• [Exercise requirements] According to the traction force microscopy abstract, how does the virtual model compute the deformation of the substrate?

• [Selected extract]
UC Santa Barbara

Traction Force Microscopy (TFM) has become a well-established technique to assay the biophysical force produced by cells cultured on soft substrates of controlled stiffness. However, experimental conditions as well as computational implementations can have a large impact on the analysis results accuracy and reproducibility. While this can be alleviated using appropriate controls and a rigorous analytical approach, the comparison of results across studies remains difficult and there is a need for validation and benchmarking tools. To validate the accuracy of and compare various computational TFM analysis algorithms, we developed a virtual in silico model of a cell contracting on a soft substrate of controlled stiffness. The model utilizes user-defined parameters for the cell dimensions as well as for the strength and spatial distribution of a contraction dipole to calculate the deformation that would result on a soft substrate due to the cell contraction. The deformation is computed using the forward analytical stress-strain tensor calculation in the Fourier space. The resulting displacement field is used to apply, using image processing, a deformation on a real or simulated image of fluorescent microspheres embedded into a soft hydrogel, which is normally obtain experimentally by TFM imaging. The deformation field and resulting image then serve as input in the PIV and TFM analysis. The model also enables to create movies of a dynamic cell contraction, such as that of a cardiomyocyte, to validate the time accuracy of the TFM analysis after application of image processing algorithm, such as denoising. Our tool therefore addresses the need for validation and standardization of TFM analytical algorithms and its experimental implementations.

Saved entries:
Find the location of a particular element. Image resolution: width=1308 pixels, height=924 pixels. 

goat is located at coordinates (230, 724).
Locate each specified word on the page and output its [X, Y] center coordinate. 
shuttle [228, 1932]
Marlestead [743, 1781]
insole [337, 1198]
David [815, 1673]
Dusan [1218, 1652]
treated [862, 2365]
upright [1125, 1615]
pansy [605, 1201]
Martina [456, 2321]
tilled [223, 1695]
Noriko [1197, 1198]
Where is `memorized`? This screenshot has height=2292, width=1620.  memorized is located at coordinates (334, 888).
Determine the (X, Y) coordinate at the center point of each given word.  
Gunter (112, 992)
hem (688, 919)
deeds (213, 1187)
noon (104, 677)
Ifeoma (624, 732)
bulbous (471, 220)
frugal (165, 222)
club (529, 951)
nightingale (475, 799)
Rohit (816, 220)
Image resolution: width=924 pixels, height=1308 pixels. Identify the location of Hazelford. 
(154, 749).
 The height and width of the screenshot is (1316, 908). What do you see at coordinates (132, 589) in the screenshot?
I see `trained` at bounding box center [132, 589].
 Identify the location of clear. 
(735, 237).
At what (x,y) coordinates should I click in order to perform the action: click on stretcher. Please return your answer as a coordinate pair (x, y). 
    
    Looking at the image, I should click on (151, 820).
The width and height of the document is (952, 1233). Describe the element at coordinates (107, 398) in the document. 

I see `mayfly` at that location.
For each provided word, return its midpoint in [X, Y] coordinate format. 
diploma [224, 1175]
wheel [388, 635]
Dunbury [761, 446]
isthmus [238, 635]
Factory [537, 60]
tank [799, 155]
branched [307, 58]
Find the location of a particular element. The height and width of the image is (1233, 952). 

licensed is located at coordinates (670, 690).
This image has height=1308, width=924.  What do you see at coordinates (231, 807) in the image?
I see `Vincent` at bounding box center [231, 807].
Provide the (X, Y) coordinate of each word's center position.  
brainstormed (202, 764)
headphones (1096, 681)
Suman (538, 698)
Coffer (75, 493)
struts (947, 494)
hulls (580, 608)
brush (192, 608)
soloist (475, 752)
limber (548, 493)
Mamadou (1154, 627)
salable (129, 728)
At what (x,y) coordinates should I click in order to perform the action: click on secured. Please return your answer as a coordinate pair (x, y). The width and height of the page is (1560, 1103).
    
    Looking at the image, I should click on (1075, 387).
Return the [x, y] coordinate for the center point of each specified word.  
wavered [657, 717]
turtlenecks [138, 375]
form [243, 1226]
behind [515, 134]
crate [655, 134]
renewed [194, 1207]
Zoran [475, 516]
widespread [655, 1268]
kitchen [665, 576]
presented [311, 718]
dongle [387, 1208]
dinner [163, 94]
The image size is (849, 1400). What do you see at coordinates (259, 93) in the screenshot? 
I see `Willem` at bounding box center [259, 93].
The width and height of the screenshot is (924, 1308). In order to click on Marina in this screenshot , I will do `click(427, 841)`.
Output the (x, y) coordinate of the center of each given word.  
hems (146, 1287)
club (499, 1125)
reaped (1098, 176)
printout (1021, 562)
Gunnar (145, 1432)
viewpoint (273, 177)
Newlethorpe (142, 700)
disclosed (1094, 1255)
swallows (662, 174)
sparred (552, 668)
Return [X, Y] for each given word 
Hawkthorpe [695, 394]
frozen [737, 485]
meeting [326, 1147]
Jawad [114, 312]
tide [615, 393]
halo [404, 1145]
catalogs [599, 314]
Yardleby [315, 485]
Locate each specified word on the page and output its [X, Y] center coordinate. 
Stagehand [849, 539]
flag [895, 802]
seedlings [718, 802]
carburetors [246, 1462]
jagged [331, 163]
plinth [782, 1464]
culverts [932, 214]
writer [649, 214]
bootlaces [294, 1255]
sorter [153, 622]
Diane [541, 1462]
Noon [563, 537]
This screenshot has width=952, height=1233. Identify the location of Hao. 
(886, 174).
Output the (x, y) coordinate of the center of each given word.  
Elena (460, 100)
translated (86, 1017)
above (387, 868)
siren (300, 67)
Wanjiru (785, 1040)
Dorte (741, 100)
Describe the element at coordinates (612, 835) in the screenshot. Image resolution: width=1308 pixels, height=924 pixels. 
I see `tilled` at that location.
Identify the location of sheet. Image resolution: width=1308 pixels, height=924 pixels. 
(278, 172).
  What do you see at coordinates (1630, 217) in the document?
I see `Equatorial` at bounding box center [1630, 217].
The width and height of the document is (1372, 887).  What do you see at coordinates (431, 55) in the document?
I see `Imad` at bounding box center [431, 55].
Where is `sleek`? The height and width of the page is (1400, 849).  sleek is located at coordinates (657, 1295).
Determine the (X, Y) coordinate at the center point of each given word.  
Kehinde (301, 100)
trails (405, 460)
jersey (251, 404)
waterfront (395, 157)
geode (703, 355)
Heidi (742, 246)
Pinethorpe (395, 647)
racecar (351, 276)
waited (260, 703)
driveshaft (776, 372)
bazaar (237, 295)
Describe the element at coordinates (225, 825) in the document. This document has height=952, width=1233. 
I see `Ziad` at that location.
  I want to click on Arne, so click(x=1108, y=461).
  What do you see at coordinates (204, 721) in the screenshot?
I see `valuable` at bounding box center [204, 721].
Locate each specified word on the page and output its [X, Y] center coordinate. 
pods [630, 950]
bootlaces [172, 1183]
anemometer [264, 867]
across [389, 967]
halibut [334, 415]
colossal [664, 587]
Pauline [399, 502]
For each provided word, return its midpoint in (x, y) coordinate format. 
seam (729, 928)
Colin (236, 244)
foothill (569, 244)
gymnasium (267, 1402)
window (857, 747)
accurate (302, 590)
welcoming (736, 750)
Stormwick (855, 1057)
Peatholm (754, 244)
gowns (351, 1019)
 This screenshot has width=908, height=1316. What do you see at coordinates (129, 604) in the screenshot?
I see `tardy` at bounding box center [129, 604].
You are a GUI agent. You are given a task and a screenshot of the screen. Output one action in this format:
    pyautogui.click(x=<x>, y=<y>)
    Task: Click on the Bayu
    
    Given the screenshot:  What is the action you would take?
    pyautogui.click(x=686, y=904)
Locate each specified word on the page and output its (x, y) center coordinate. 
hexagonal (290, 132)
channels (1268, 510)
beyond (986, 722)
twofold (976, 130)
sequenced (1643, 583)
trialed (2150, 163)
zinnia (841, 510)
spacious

• [Response area] It uses the forward analytical stress-strain tensor calculation in Fourier space.